A good question, and I’ll need to go a bit deeper on this than usual! Sorry if the answer ends up being very long.
So a cataclysmic variable is a binary system with 2 stars in it. The main star, which we call the primary star, is a white dwarf – which means it isn’t burning any elements. It’s just a sphere of elements (mainly oxygen and neon in the core, and a layer of hydrogen and helium on the surface) hanging around doing nothing. It’s mass is typically about 0.8 times the mass of the Sun, and it’s size is about the size of the Earth (so it’s very very dense).
The second star is very similar to our own Sun – it’s about 0.24 times the mass of the Sun, and burns hydrogen in its core.

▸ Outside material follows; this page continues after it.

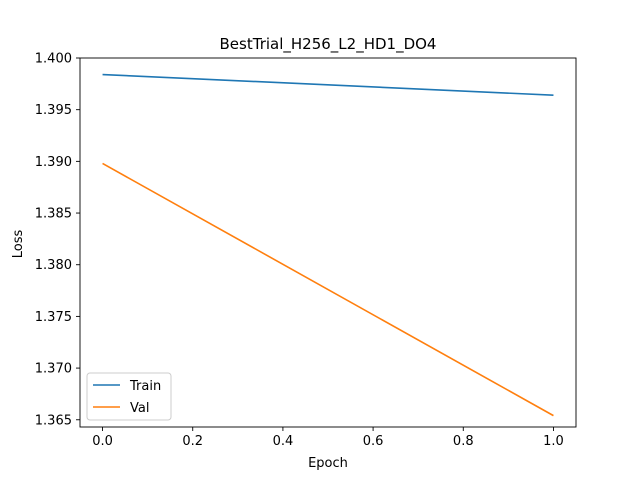  I want to click on x-tick-label: 0.6, so click(374, 442). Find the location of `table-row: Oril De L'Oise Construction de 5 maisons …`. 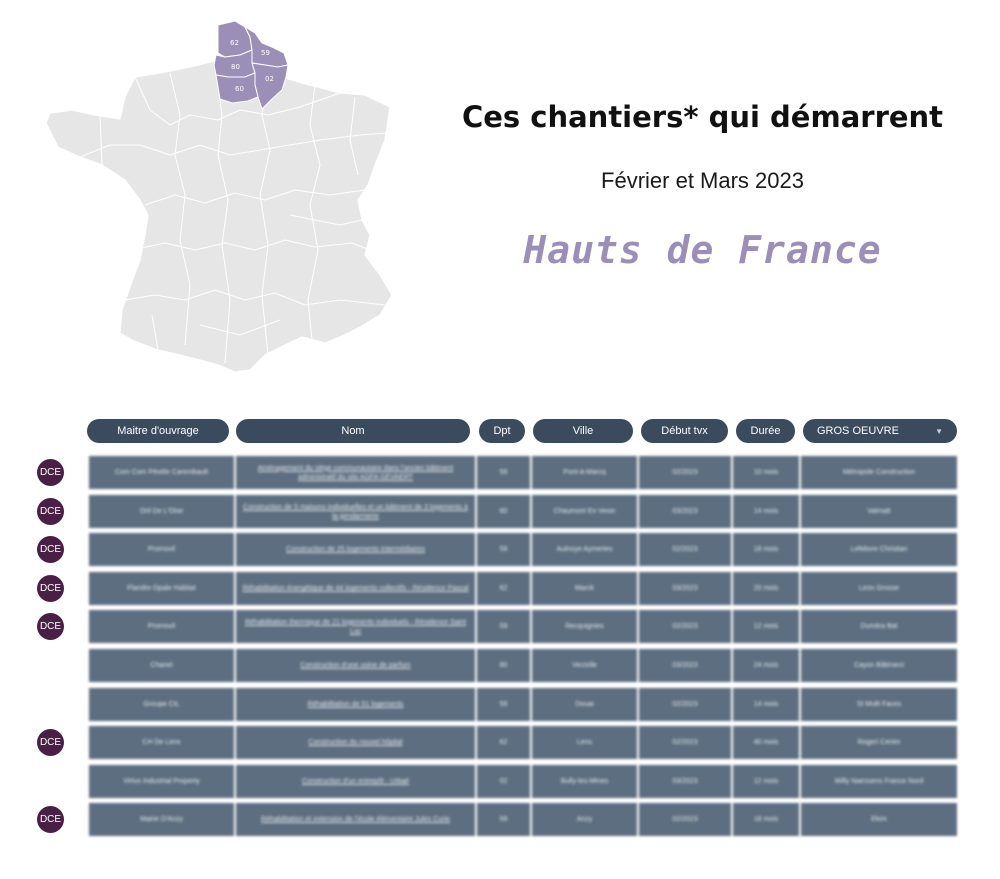

table-row: Oril De L'Oise Construction de 5 maisons … is located at coordinates (523, 512).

The white dwarf is dense enough and close enough to the second star that it strips material off of the second star. All that material forms what we call an accretion disk, and it’s mainly hydrogen. Eventually, that hydrogen ends up on the surface of the white dwarf, where it doesn’t do much. (Here’s an artists impression of one of these systems. The blue object is the white dwarf and the red one is the second star http://www.space-art.co.uk/image.php?gallery=stars-nebulae&image=intermediate-polar-binary )
Until, that is, enough hydrogen has fallen onto the surface of the white dwarf that the entire layer of hydrogen fuses in a matter of seconds, which is when the system explodes!

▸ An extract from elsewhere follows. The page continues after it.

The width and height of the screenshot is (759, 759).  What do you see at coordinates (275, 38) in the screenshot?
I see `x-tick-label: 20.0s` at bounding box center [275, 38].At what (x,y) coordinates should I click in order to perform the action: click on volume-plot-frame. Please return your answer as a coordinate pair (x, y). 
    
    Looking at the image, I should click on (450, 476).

Then, the system settles back down again, and repeats this process! Here’s a graph showing how often it happens http://star.arm.ac.uk/highlights/2015/682.jpg
Every time the graph goes up is an explosion, followed by the system relaxing again.
I study them because cataclysmic variables are used to probe the Universe – since we know what they look like when they blow up, we can figure out how far away a system is by comparing the observed explosion to our models. This was used to discover that our Universe was expanding at an accelerating rate, and was awarded the Nobel Prize in Physics in 2011!